A group of gay HIV educators was recently beaten, doused with kerosene, and nearly burned alive in Kenya, where the study found that up to 15 percent of MSM have HIV. In comparison, Kenya's general prevalence is 6 percent.
"Due to stigma, a significant number of these countries simply fail to track HIV among their MSM," said George Ayala, the Global Forum's executive officer. "Equally troubling is that such stigma can completely derail lifesaving programming that MSM desperately need: HIV-related services, prevention work, outreach, and even epidemiological studies that would help us understand the full scope of this crisis."

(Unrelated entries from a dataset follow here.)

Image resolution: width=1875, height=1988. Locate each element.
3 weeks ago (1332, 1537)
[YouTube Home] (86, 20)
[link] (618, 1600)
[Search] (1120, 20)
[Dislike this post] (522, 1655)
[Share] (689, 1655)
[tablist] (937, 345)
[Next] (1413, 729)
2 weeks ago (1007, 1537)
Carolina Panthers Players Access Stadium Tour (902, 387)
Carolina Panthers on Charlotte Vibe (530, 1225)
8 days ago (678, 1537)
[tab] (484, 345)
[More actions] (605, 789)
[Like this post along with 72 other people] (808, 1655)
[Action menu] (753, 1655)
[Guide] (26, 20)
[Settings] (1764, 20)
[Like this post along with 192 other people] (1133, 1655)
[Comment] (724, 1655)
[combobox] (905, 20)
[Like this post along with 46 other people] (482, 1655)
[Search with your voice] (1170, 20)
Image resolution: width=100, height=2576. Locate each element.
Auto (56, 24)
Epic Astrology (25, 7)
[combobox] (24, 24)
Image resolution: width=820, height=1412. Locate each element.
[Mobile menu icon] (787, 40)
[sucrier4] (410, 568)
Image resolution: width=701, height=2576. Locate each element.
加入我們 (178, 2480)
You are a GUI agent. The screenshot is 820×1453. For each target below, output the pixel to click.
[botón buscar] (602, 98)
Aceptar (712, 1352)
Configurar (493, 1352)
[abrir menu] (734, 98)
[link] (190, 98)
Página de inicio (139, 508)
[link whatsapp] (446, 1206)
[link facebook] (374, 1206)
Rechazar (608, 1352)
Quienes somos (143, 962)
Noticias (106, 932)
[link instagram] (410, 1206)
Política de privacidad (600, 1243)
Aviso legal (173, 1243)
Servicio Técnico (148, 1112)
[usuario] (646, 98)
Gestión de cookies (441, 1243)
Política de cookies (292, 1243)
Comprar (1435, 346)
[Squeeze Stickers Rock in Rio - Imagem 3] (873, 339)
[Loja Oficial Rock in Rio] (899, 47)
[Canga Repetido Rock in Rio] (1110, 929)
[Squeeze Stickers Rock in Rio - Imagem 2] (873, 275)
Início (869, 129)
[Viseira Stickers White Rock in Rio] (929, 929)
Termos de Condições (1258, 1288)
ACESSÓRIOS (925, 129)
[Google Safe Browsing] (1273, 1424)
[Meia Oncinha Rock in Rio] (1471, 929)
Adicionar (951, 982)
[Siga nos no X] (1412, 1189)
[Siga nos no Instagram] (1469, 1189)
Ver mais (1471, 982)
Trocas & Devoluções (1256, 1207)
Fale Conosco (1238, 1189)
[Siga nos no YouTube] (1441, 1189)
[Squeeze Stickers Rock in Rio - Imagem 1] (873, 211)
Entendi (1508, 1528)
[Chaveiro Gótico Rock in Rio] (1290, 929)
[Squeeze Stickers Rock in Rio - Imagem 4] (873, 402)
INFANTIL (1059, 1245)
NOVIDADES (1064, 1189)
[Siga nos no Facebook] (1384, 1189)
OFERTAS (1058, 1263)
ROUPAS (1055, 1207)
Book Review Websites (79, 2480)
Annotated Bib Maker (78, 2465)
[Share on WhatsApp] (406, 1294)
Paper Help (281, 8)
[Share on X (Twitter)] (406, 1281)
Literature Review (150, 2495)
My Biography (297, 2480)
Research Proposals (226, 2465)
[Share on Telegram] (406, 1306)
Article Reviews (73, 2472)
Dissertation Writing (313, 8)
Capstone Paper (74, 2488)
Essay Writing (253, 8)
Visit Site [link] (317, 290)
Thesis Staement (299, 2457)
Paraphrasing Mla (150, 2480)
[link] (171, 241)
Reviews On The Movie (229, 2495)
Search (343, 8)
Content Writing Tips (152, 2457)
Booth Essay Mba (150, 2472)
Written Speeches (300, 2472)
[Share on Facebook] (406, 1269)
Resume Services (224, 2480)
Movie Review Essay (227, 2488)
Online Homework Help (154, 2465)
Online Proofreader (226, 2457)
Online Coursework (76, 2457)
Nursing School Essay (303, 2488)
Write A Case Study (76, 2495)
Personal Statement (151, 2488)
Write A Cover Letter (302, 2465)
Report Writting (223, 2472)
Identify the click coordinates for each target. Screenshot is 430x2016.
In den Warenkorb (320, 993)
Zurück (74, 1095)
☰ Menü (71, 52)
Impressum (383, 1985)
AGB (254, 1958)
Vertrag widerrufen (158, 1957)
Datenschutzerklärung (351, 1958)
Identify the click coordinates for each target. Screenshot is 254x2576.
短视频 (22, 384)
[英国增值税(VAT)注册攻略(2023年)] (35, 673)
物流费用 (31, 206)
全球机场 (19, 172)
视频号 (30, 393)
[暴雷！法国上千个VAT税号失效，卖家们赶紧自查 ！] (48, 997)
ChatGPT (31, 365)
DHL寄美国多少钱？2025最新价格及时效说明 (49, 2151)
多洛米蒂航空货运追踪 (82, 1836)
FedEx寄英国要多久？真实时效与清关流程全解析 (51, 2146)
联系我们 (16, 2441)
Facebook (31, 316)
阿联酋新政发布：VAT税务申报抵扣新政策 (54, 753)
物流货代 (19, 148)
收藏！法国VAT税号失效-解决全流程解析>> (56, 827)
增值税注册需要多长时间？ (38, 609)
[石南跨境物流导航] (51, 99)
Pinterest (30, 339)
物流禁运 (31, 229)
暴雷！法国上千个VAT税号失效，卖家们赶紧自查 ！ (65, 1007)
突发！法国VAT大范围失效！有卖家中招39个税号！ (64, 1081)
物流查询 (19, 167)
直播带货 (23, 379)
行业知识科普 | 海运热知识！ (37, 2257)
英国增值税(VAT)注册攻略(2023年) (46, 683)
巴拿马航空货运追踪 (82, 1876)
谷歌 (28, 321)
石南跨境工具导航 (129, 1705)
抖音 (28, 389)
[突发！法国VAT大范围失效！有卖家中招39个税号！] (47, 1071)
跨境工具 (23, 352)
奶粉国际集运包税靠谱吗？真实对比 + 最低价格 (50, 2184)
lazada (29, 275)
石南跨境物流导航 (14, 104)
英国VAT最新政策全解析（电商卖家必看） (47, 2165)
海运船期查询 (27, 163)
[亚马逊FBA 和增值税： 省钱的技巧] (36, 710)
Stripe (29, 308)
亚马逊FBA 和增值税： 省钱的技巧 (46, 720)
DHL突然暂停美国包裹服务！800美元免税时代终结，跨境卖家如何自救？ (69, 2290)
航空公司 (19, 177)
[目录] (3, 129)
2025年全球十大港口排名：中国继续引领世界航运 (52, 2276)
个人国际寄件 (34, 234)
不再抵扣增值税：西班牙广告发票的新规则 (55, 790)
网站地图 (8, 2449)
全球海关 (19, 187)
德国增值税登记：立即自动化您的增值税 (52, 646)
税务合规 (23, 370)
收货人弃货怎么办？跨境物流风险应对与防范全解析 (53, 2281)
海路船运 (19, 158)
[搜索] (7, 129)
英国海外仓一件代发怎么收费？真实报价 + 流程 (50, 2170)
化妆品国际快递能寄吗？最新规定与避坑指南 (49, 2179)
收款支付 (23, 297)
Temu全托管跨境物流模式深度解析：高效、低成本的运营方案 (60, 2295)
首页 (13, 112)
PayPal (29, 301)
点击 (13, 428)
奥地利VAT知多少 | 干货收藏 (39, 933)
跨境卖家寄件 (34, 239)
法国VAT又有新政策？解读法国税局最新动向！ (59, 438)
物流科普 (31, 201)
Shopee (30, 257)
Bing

"If you or your friends are viciously beaten because you're a sexual minority, then HIV risk is probably not your first concern," said Ayala.
Solving the problem involves a sharpened focus on the human rights of MSM and expanded prevention and treatment efforts targeting them, Beyrer said.
"We must improve outreach, interventions, and access to care for MSM in these countries," Beyrer said. "The argument that gay and bisexual men are a trivial sideshow in the global fight against AIDS is wrong."